[Saved entries]
++++++++++++++++++++
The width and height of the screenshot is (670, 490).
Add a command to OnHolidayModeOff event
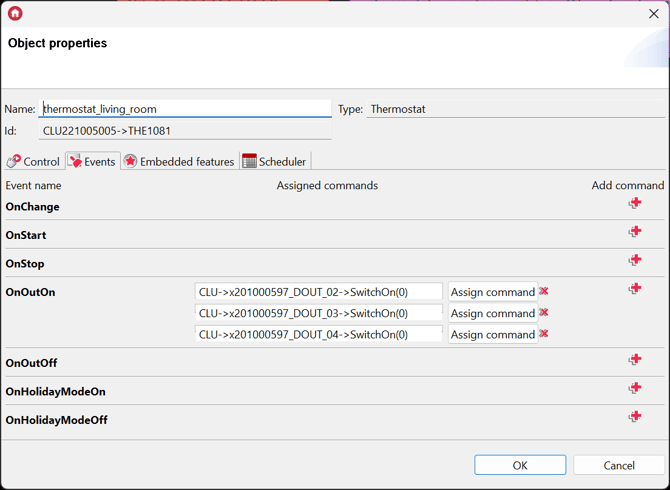coord(635,417)
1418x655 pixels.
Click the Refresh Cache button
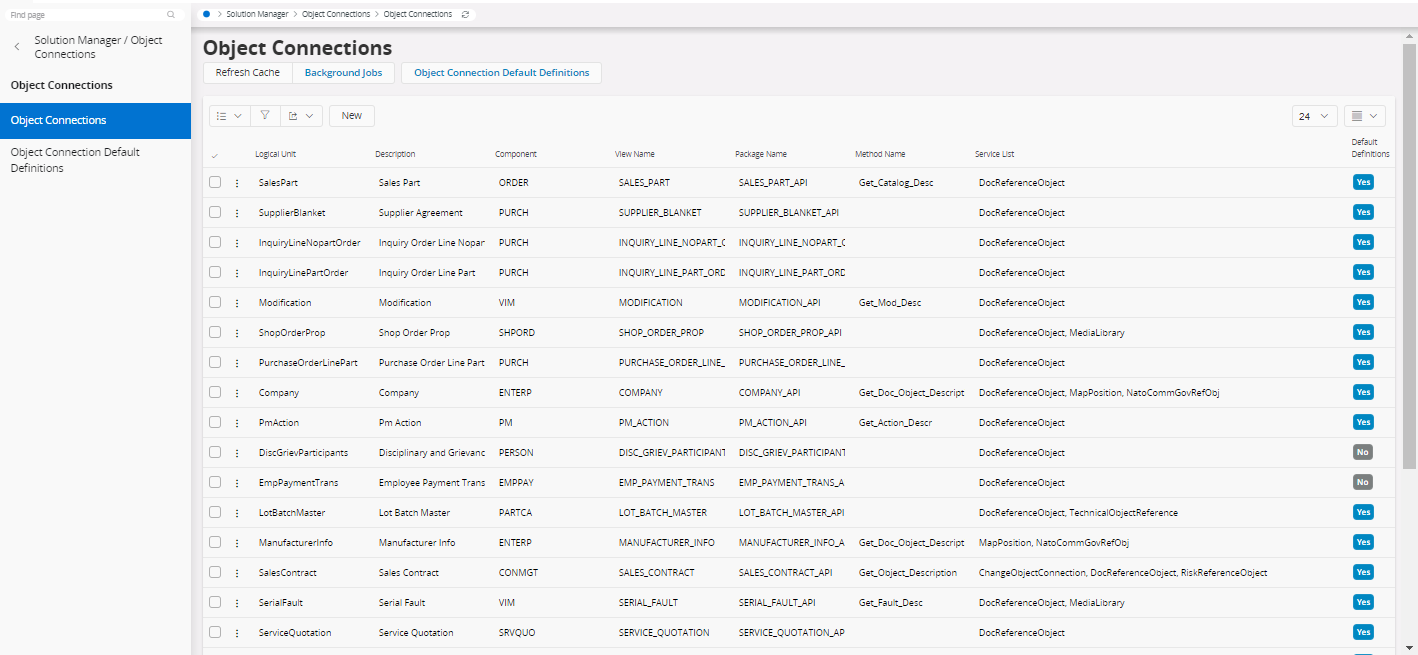247,73
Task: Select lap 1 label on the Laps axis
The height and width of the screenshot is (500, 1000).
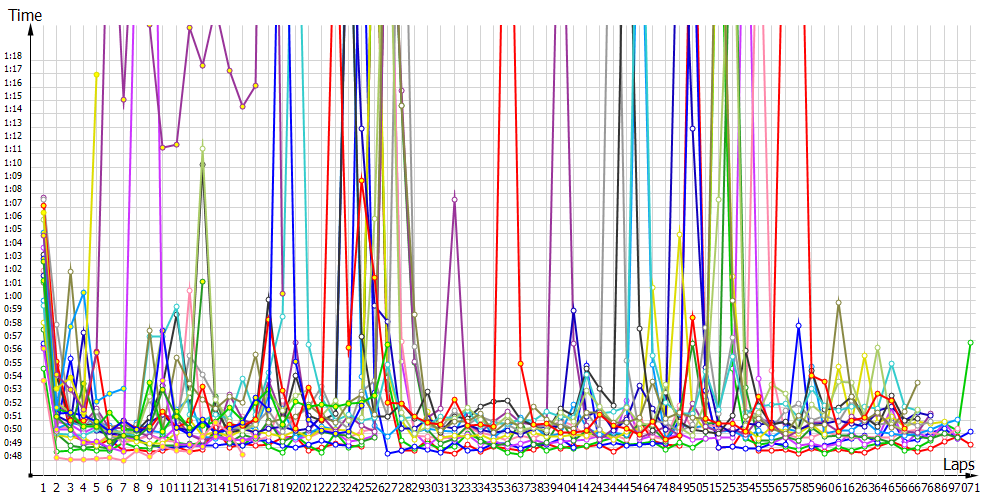Action: 43,487
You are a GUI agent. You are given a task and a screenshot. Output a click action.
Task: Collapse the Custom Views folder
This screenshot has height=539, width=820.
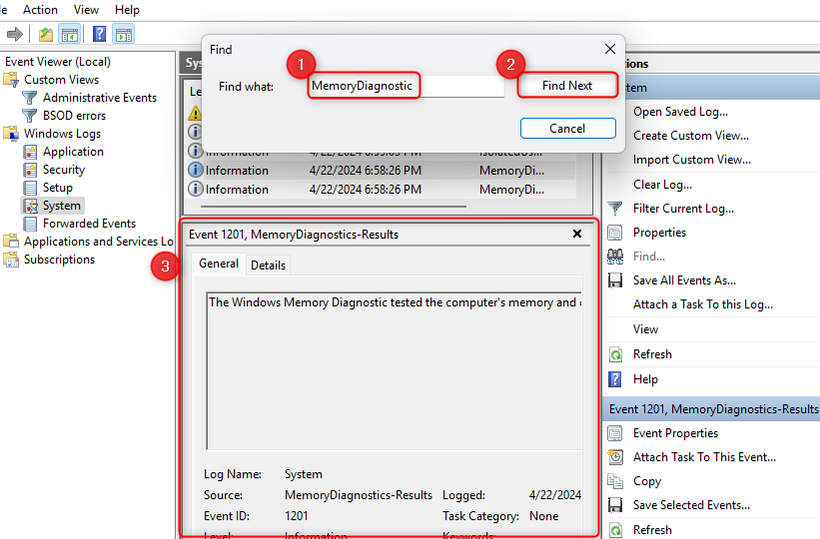click(61, 79)
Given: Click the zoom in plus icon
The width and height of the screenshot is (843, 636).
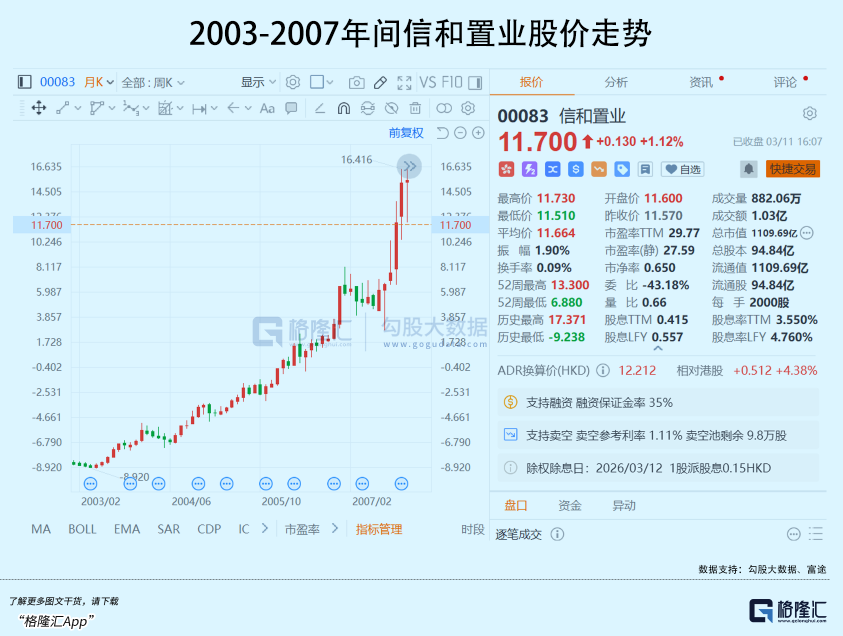Looking at the screenshot, I should [478, 133].
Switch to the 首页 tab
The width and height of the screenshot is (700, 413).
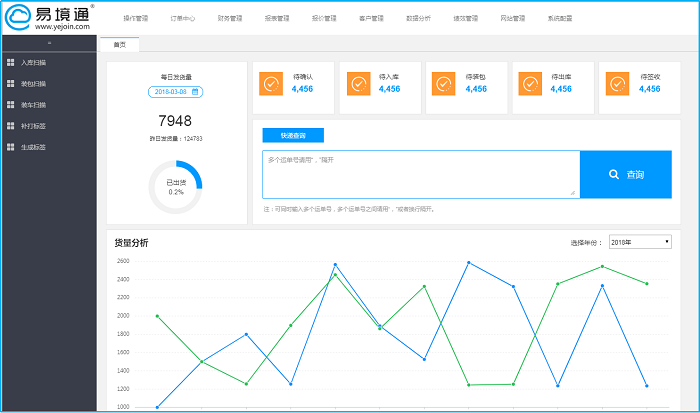pos(118,44)
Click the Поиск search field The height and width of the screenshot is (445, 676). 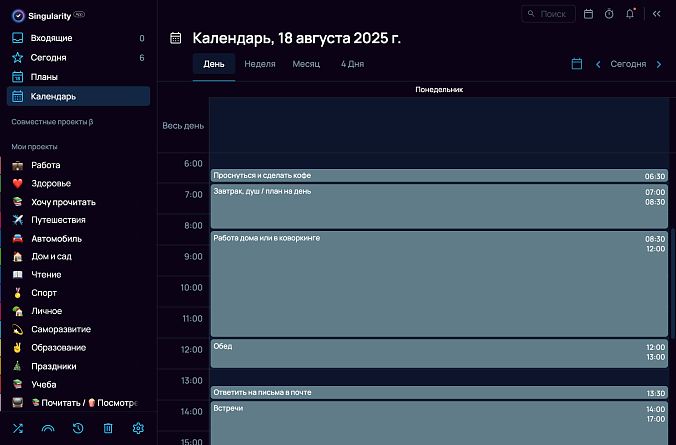coord(549,14)
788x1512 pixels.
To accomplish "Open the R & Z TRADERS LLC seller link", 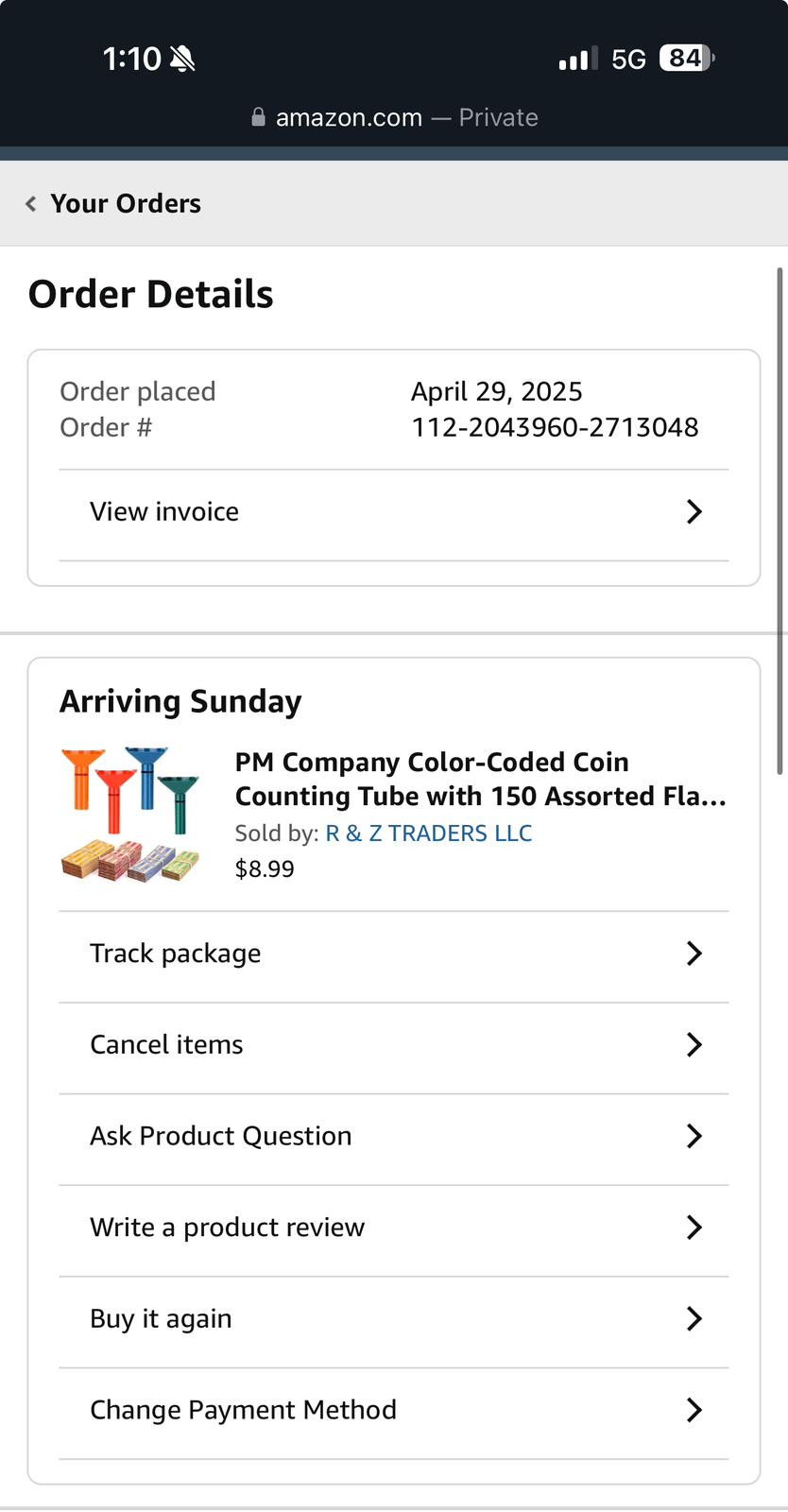I will 429,833.
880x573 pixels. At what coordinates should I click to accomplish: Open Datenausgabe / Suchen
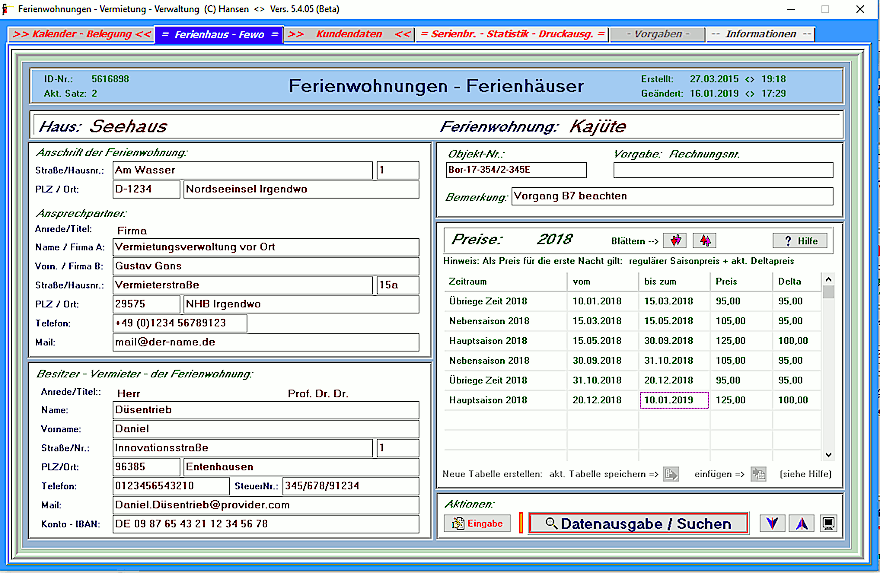click(x=638, y=523)
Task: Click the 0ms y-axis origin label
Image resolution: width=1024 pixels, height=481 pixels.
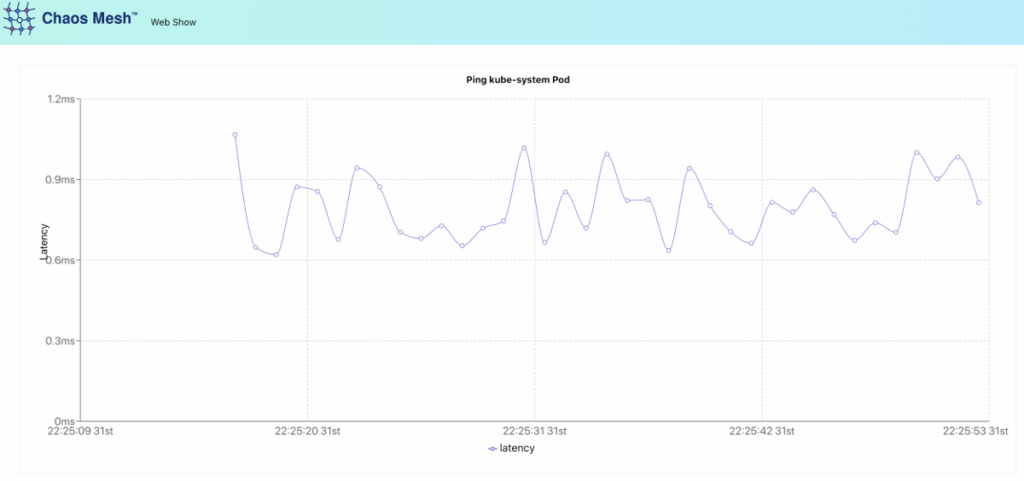Action: tap(64, 421)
++++++++++++++++++++
▶ [Task statement]
Look through the entries and return every line where "axis" appears.

▶ [Answer]
Task: Select lap 1 label on the Laps axis
Task: Click the 0ms y-axis origin label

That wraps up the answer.